[Stored data]
'''

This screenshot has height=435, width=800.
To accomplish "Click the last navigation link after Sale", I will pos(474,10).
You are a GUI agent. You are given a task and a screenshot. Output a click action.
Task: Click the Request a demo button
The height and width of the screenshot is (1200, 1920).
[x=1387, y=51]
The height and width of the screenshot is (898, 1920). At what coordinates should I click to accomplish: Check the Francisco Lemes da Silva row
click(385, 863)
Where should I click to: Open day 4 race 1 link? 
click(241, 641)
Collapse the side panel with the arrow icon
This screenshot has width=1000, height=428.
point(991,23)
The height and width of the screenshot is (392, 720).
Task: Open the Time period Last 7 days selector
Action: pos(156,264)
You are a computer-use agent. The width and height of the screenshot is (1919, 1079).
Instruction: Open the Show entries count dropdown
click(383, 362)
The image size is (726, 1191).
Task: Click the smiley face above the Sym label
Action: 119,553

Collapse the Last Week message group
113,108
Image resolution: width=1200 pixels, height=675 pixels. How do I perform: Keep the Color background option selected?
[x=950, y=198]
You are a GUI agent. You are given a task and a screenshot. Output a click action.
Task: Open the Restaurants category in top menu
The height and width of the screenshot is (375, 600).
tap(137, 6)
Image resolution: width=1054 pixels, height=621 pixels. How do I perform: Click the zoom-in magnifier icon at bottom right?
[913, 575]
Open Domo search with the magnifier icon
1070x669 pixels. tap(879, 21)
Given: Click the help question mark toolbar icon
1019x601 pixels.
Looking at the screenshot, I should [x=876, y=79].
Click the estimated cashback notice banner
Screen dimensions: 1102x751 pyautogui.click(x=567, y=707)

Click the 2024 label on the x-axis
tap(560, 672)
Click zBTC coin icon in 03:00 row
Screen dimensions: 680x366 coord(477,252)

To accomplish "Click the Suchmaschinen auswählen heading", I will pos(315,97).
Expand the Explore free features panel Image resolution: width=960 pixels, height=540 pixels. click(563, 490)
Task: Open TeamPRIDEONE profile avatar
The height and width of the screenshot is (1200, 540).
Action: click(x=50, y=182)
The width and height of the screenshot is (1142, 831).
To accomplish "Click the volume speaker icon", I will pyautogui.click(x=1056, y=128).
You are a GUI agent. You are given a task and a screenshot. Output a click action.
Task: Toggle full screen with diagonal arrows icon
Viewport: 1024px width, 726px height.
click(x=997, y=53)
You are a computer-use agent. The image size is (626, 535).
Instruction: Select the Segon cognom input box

'''

The response has to match the records above word for word.

This screenshot has height=435, width=800.
To accomplish "Click the last navigation link after Sale", I will pos(474,10).
You are a GUI agent. You are given a task and a screenshot. Output a click action.
Task: Click the Request a demo button
The height and width of the screenshot is (1200, 1920).
[x=1387, y=51]
The height and width of the screenshot is (898, 1920). At what coordinates should I click to accomplish: Check the Francisco Lemes da Silva row
click(385, 863)
Where should I click to: Open day 4 race 1 link? 
click(241, 641)
Collapse the side panel with the arrow icon
This screenshot has width=1000, height=428.
point(991,23)
The height and width of the screenshot is (392, 720).
Task: Open the Time period Last 7 days selector
Action: pos(156,264)
You are a computer-use agent. The width and height of the screenshot is (1919, 1079).
Instruction: Open the Show entries count dropdown
click(383, 362)
The image size is (726, 1191).
Task: Click the smiley face above the Sym label
Action: 119,553

Collapse the Last Week message group
113,108
Image resolution: width=1200 pixels, height=675 pixels. How do I perform: Keep the Color background option selected?
[x=950, y=198]
You are a GUI agent. You are given a task and a screenshot. Output a click action.
Task: Open the Restaurants category in top menu
The height and width of the screenshot is (375, 600).
tap(137, 6)
Image resolution: width=1054 pixels, height=621 pixels. How do I perform: Click the zoom-in magnifier icon at bottom right?
[913, 575]
Open Domo search with the magnifier icon
1070x669 pixels. tap(879, 21)
Given: Click the help question mark toolbar icon
1019x601 pixels.
Looking at the screenshot, I should [x=876, y=79].
Click the estimated cashback notice banner
Screen dimensions: 1102x751 pyautogui.click(x=567, y=707)

Click the 2024 label on the x-axis
tap(560, 672)
Click zBTC coin icon in 03:00 row
Screen dimensions: 680x366 coord(477,252)

To accomplish "Click the Suchmaschinen auswählen heading", I will pos(315,97).
Expand the Explore free features panel Image resolution: width=960 pixels, height=540 pixels. click(563, 490)
Task: Open TeamPRIDEONE profile avatar
The height and width of the screenshot is (1200, 540).
Action: click(x=50, y=182)
The width and height of the screenshot is (1142, 831).
To accomplish "Click the volume speaker icon", I will pyautogui.click(x=1056, y=128).
You are a GUI agent. You are given a task and a screenshot. Output a click action.
Task: Toggle full screen with diagonal arrows icon
Viewport: 1024px width, 726px height.
click(x=997, y=53)
You are a computer-use agent. The image size is (626, 535).
Instruction: Select the Segon cognom input box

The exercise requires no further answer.